The task:
After locating the line that contains "Health Topics (103, 8)" in the following entries, reproduce it and each later line exactly, including the last.

Data records:
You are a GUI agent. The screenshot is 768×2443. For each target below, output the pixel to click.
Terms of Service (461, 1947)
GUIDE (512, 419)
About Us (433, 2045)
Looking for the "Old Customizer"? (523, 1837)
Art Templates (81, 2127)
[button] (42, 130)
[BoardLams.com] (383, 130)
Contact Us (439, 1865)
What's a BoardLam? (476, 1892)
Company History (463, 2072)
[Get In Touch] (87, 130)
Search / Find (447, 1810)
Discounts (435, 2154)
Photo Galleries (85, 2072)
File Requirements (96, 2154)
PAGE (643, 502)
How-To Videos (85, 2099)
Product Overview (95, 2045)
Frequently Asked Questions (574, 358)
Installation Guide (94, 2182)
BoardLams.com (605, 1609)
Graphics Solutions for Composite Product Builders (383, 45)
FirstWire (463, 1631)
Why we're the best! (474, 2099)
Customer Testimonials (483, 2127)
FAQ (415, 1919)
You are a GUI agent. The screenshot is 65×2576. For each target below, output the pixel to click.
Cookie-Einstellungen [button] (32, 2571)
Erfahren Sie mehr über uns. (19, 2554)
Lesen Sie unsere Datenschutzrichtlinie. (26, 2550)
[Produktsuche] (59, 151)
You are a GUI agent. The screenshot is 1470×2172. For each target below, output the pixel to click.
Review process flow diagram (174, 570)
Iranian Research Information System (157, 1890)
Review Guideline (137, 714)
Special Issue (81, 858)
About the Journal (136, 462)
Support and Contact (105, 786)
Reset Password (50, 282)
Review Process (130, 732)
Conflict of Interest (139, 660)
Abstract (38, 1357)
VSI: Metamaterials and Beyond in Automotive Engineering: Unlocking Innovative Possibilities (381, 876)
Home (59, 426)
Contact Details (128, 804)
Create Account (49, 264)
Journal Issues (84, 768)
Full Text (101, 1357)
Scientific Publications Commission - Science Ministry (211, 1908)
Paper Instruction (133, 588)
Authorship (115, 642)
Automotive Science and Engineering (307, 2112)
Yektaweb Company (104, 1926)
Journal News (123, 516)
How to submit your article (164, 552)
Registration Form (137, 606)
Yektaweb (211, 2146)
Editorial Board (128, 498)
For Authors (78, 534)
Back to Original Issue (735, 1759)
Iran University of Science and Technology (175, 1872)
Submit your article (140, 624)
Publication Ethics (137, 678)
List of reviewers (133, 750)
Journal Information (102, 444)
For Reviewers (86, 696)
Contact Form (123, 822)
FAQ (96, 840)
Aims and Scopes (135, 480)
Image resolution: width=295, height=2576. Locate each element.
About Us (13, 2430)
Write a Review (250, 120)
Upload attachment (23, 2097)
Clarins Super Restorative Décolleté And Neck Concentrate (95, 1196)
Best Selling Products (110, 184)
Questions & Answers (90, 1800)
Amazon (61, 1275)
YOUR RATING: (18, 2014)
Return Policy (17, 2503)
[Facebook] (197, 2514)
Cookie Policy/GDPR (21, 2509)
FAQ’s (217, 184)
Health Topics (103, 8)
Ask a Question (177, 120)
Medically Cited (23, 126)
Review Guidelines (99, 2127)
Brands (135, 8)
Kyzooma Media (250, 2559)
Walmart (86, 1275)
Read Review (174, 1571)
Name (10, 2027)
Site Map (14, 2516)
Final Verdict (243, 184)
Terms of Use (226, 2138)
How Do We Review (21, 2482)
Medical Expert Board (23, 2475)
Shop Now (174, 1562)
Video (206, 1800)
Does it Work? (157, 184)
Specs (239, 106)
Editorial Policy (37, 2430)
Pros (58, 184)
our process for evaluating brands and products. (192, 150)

Solution:
Health Topics (103, 8)
Ask a Question (177, 120)
Medically Cited (23, 126)
Review Guidelines (99, 2127)
Brands (135, 8)
Kyzooma Media (250, 2559)
Walmart (86, 1275)
Read Review (174, 1571)
Name (10, 2027)
Site Map (14, 2516)
Final Verdict (243, 184)
Terms of Use (226, 2138)
How Do We Review (21, 2482)
Medical Expert Board (23, 2475)
Shop Now (174, 1562)
Video (206, 1800)
Does it Work? (157, 184)
Specs (239, 106)
Editorial Policy (37, 2430)
Pros (58, 184)
our process for evaluating brands and products. (192, 150)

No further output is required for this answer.